Door het ontbreken van schotten tussen management, aandeelhouders en bestuurders neemt België een aparte plaats in binnen de kapitalistische wereld. Deze vorm vindt Daems zowel in Vlaanderen als Wallonië terug. Hij merkt wel grote verschillen op bij de resultaten. Over het algemeen presteren de Vlaamse bedrijven beter. “Op het eerste gezicht lijkt het kapitalisme in Vlaanderen te verschillen van dat in de andere Belgische gewesten. Bij nadere analyse blijkt echter dat de onderliggende structuren sterke gelijkenissen vertonen. In Vlaanderen hebben de ondernemingen familiale of buitenlandse aandeelhouders. Dat betekent dat ook in Vlaanderen het referentiekapitalisme het typische model is voor de financiering en het bestuur van de ondernemingen.”

Het beeld is gekend: ook de puike Vlaamse bedrijven aarzelen om grote, strategische stappen te zetten. Ze labeuren, wroeten en ploeteren, rijven winst binnen, maar het ontbreekt hen aan lef. De angst om het zuur verdiende (familie)kapitaal in de waagschaal te werpen, werkt strategisch verlammend.

Het model uit zich ook in het beperkt aantal beursgenoteerde ondernemingen. Zelfs de huidige golf van nieuwe noteerders stuwt België nog niet naar het gemiddelde van andere landen. Al blijken de cijfers van Daems wel wat oud. In 1995 telde België 150 beursgenoteerde bedrijven. Even vergelijken: Nederland had er toen 217, Zweden 212 en Zwitserland 216. Bovendien gaat het in België vaak om holdingmaatschappijen die op hun beurt belangen hebben in andere maatschappijen. Ze vertegenwoordigen geen direct aandeelhouderschap, maar dienen om de controleparticipaties van een referentieaandeelhouder te financieren. “Zo koopt men bijvoorbeeld aandelen van NPM, een holdingmaatschappij uit de groep van Albert Frère die een groot belang heeft in Petrofina, terwijl Petrofina op de beurs ook rechtstreeks kan worden gekocht.” Er wordt een cascadestructuur opgezet. Zo slagen doorgewinterde financiers als Frère erin via een minimum aan kapitaal een maximum aan controle uit te bouwen.

VERANKERING.

Ook het ontbreken van onafhankelijke bestuurders zegt veel over de sterke concentratie van de economische macht in ons land. Het gaat dan niet alleen om vermaledijde groepen à laGenerale Maatschappij, maar ook om de sterke familiale dominantie. Vele families financierden hun groei en productspecialisatie zelf. Dat gebeurde erg behoedzaam en stapsgewijs. Men wou immers zelf de touwtjes in handen houden. Door de globalisering en de hoge technologische vlucht is er nu evenwel een stevige sprongsgewijze financiering nodig. Dit vergt het aantrekken van kapitaal van buitenaf.

In plaats van het heft gedeeltelijk uit handen te moeten geven, verkopen vele Belgische ondernemers hun zaak liever (aan buitenlanders). Waardoor het verankeringsdebat wordt opgerakeld. Verankering hoeft evenwel niet zo nodig via eigendom gerealiseerd te worden, betoogt Daems. Moderne bestuursstructuren en corporate governance kunnen daar evengoed voor zorgen. Dan moet men wel het idee van het referentiekapitalisme loslaten. De onderneming moet niet bestuurd worden door én uitsluitend voor de referentie-aandeelhouder, maar met corporate governance in het belang van alle aandeelhouders.

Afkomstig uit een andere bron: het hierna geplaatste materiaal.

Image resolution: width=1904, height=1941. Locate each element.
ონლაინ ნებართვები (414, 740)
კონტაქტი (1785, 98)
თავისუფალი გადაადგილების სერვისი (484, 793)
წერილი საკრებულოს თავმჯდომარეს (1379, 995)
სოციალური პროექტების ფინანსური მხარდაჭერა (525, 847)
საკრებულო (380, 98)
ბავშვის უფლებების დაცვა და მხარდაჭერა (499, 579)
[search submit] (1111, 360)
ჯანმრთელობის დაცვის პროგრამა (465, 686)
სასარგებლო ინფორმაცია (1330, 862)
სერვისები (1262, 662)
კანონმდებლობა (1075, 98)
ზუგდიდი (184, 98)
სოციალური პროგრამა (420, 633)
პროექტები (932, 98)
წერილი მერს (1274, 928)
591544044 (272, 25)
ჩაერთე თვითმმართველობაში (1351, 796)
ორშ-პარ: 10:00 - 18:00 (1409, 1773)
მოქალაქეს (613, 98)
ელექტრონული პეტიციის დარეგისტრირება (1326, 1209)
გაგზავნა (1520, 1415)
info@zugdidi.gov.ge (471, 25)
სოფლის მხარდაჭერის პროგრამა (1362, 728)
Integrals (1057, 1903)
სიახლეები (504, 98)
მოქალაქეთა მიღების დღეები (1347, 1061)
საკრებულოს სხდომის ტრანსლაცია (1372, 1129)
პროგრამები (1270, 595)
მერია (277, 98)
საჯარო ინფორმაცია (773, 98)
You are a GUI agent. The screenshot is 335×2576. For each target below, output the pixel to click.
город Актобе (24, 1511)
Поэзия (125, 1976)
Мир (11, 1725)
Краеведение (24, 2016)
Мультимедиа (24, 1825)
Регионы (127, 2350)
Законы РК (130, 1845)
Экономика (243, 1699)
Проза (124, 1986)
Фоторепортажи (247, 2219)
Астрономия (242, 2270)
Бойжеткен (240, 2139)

De goede Belgische huisvaders moeten niet langer alleen naar hun gezin (of zichzelf) kijken, maar de deur durven openzetten voor andere invloeden, voor een frisse, professionele wind. Dit vergt visie, durf en vernuft. In de nieuwe economie is er evenwel geen keuze meer. Of wil het Belgische bedrijfsleven het internationale risicokapitaal mislopen en stilaan uitdoven, te zwak om een vuist te maken op de verruimde markt?

Herman Daems, De paradox van het Belgische kapitalisme. Lannoo, 213 blz., 595 fr. ISBN 9020934929.